Concordance calculations now use an efficient O(n, log n) algorithm
based on a binary indexed tree (Fenwick 1994, Therneau 2024), replacing
the naive O(n^2) pairwise computation for large n. All mclapply() have
been eliminated or replaced by PSOCK providing Windows compatibility as
well.
randomForestSRC 3.4.5
Changes
- Change to get.rf.cores() to respect check-as-cran limits.
randomForestSRC 3.4.4
Changes
- Improved output for quantile regression. New full sweep option for
imputation via the impute function.
randomForestSRC 3.4.3
Changes
- Removed multiplication factor by e^1 for conditional vimp rates for
classification. This was causing vimps greater than one.
randomForestSRC 3.4.2
Changes
- Improves “tune.rfsrc” now includes “golden-search”. Improved print
output for grow object. Improved print output for imbalanced forests
“get.imbalanced.performance”.
randomForestSRC 3.4.1
Changes
- Bug related to fast/save for classification objects.
randomForestSRC 3.4.0
Changes
- Removal of var.select(). It is recommended that users install the
package varPro available on GitHub for variable selection.
randomForestSRC 3.3.1, 3.3.2
Changes
randomForestSRC 3.3.1
Changes
- Fix to longstanding bug in conditional classification Brier Score.

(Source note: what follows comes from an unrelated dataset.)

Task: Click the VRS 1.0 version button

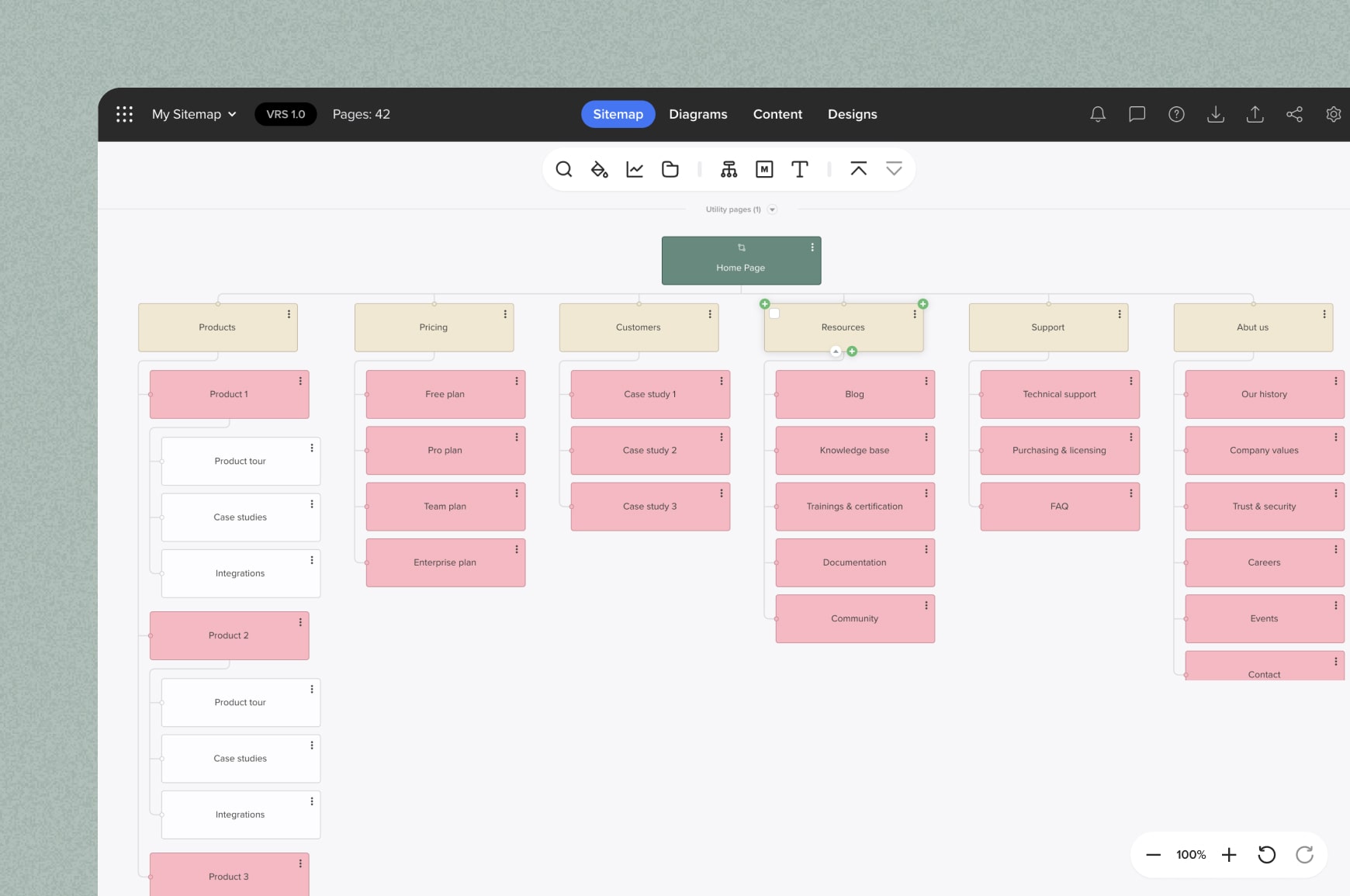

We were not normalizing conditional values. Addition of case.depth
option.
randomForestSRC 3.3.0
Changes
- Resolved an issue with classification where there is a discrepancy
between training and unseen test set class labels. Minor fixes to
subsampling and improved the plot function for subsampling to allow
users to retrieve the plot information for developing custom
figures.
randomForestSRC 3.2.3
Changes
- Fix to insecure string warnings on Linux.
randomForestSRC 3.2.2
Changes
- Improved the subsampling function. Now users can obtain standard
errors and confidence regions for the generalization error of the
forest. Addition of heavy weighted, and unweighted split rules for mse,
gini, unsupv, and mv cases.
randomForestSRC 3.2.1
Changes
- Fix to catestrophic cancellation and buffer overrun in updateCDF(),
when xvar.wt is active with real weights, and mostly when they are very
small values. This bug was introduced in Release 3.1.1.
randomForestSRC 3.2.0
Changes
- Added case-depth. Improved plot.subsample. Improved
get.brier.survival.
randomForestSRC 3.1.1
Changes
- Fixed long standing bug in mtry when xvar.wt is specified as a real
vector (not uniform, or integers). In such situations, mtry was not
correctly being implemented. Generalized mtry to ytry which is now fully
functional in the multivariate mixed case. Changed suggests from akima
to interp. Updated homepage URL’s.
randomForestSRC 3.1.0
Changes
- Added a new way to deal with missing data in prediction where
missing data is assigned randomly by daughter size. Use option
na.action=“na.random”. Added enhanced capability to deal with test data
with factors. Previously test data with factor levels not matching
training data would throw an error. This then required users to apply
hot encoding and other inferior workarounds. These workaround are no
longer needed. Continued improvements to CPU times for training and
prediction. Added a save.memory feature for big survival data to address
slow training times that users were experiencing with large competing
risk and right censored survival data. Added the ability for users to
supply their own sigma matrix for the mahalanobis splitting rule. Added
new features to subsample (used for VIMP confidence intervals). Users
can now specify variables for joint VIMP confidence intervals and
selectively plot confidence intervals using variables of their choosing.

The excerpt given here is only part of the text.